New research published in Nature Medicineexamined the different lineages of COVID-19 present in Brazil over time and determined that the two waves were driven by different variants. The first wave was driven by the variant B.1.195, which was imported from Europe in the spring. The second wave was largely driven by VOC P.1. The Nature Medicine study is the first to use viral sequences from samples collected throughout 2020 to explore the epidemiological and virological factors behind the two distinct COVID-19 waves.
Detecting VOC P.1 in Amazonas Samples
The researchers started by generating whole-genome sequences of 250 SARS-CoV-2 samples collected between March 2020 and January 2021. The survey showed that 20% of the sequences belonged to the B.1.195 lineage, and these mostly corresponded with the first exponential growth phase. 24% of the samples belonged to the P.1 lineage, and all of these samples corresponded with the rise of the second exponential growth phase. The largest share belonged to B.1.1.28 (37%), which replaced B.1.195 as the dominant variant in Brazil shortly after the first wave until the rise of VOC P.1.
The team also used real-time RT-PCR to analyze 1,232 positive samples collected in Amazonas between November 1, 2020 and January 21, 2021. The assay was designed to detect a deletion in NSP6, which is a signature mutation of VOC P.1. None of the samples collected before December 16 showed the NSP6 deletion, but it was common in samples starting in mid-December. Combining the two analysis methods, the team found the P.1 lineage in 0% of samples collected in November 2020, but by January 1-15 it was present in 73.8% of samples.
This data supports the theory that VOC P.1 first emerged in December 2020 and was the dominant lineage driving the second wave in Amazonas.
Two COVID-19 Waves: Virological and Epidemiological Factors
In addition to tracking the prevalence of lineages throughout the pandemic, the researchers also offered suggestions for how Amazonas experienced two distinct waves of COVID-19 infections.
Using computer modeling, the team found a significant reduction in reproductive efficiency (Re) of lineages B.1.195 and B.1.1.28 in April-May 2020, around the same time that Amazonas increased social distancing measures. Transmission rates remained low until the interventions were relaxed in September 2020. This suggests that the reduction in cases was not a result of herd immunity. Instead, nonpharmaceutical interventions (NPI) limited the first wave and contained the spread through the summer.

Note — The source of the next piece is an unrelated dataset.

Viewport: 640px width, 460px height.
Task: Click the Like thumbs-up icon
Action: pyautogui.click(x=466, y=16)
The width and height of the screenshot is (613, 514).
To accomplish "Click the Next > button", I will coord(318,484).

Using real-time RT-PCR, the researchers found that the viral load of P.1 infections was nearly ten times the viral load of non-P.1 infection. They also referenced other research that found that VOC P.1 has a stronger affinity for the human receptor ACE2 than B.1.195 and B.1.1.28. P.1 is clearly a highly transmissible VOC, and it evolved in an ideal environment for rapid spread. Amazonas had relaxed social distancing measures by late 2020, P.1 was able to quickly reach extremely high infection rates.

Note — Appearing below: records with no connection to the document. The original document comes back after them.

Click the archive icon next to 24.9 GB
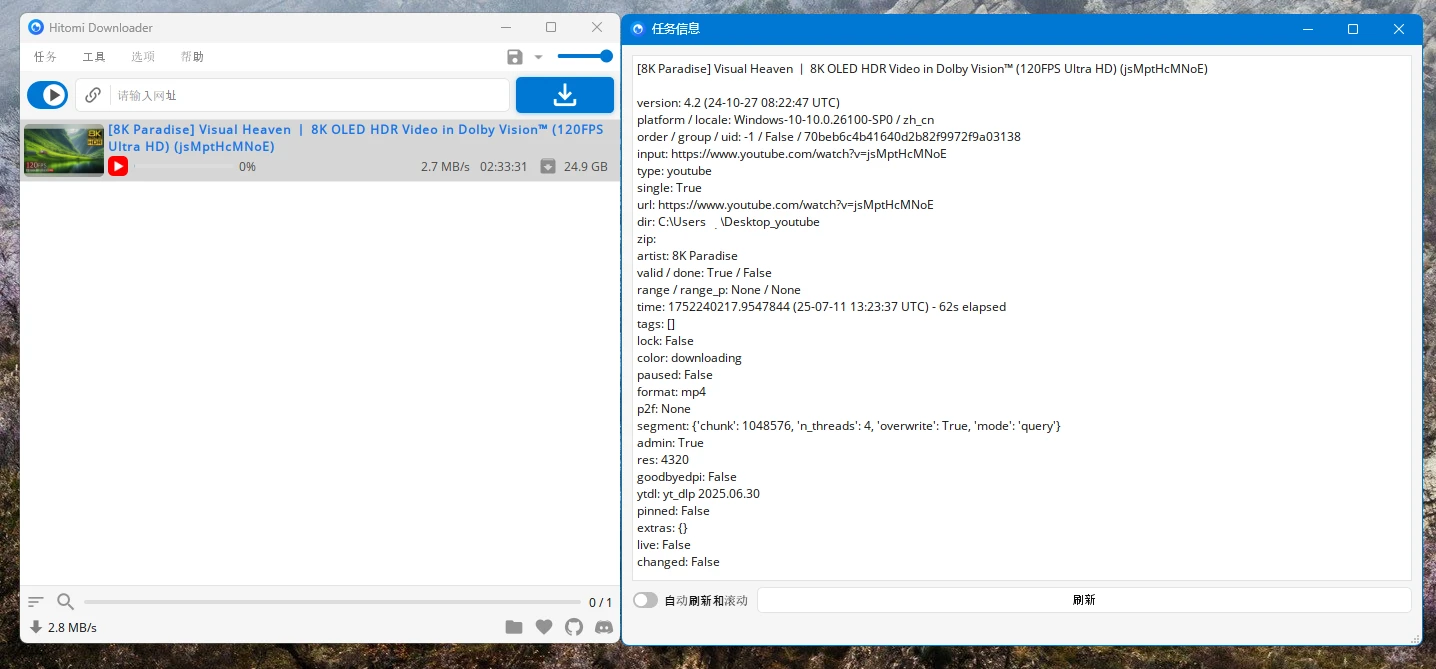This screenshot has width=1436, height=669. [x=548, y=167]
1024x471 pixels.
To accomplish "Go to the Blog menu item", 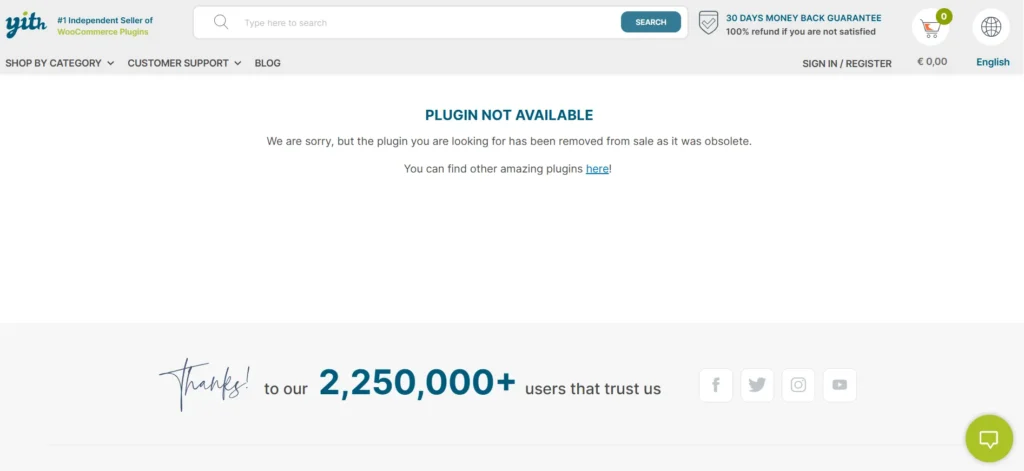I will click(x=267, y=63).
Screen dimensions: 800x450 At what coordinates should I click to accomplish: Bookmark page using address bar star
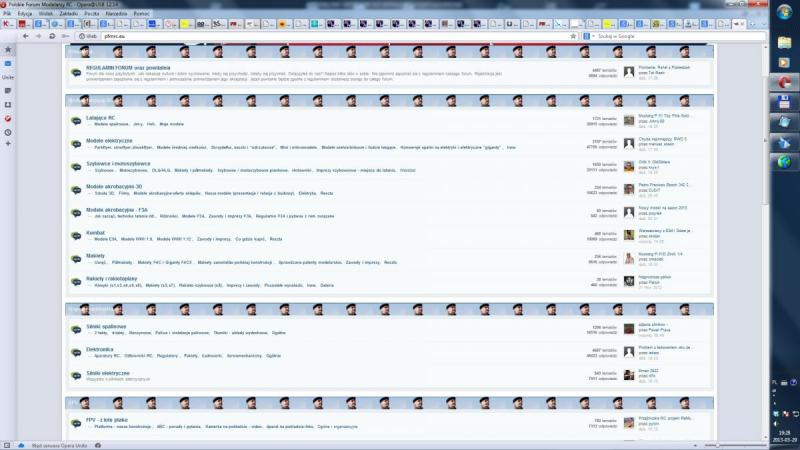tap(571, 35)
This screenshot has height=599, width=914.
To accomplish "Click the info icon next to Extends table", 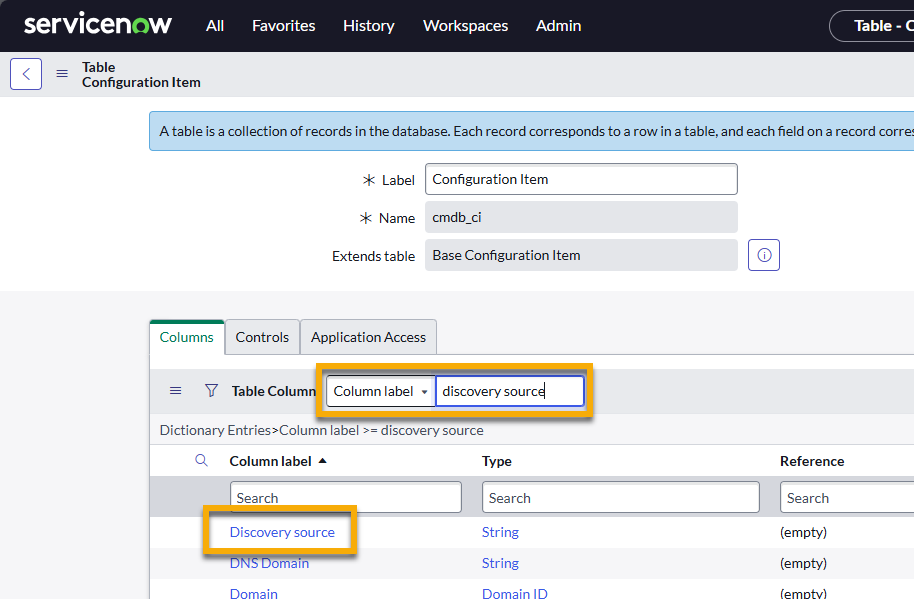I will pos(763,255).
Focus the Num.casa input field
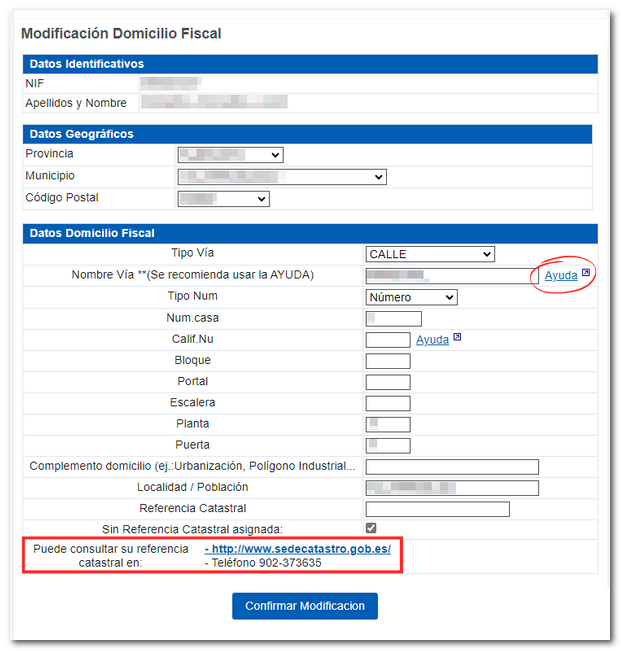The width and height of the screenshot is (621, 651). (x=393, y=319)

The study did not directly address theories that P.1 evades immunity developed from prior infections, but they concluded that a combination of epidemiological and virological factors allowed P.1 to drive a second wave of COVID-19 in Amazonas starting in December.
The paper includes a supplementary note suggesting that NPIs instituted in Manaus in January 2021 significantly reduced transmission rates of VOC P.1. The team ends the paper by reiterating the importance of adequate social distancing measures to limit the spread of COVID-19 and prevent the emergence of new Variants of Concern.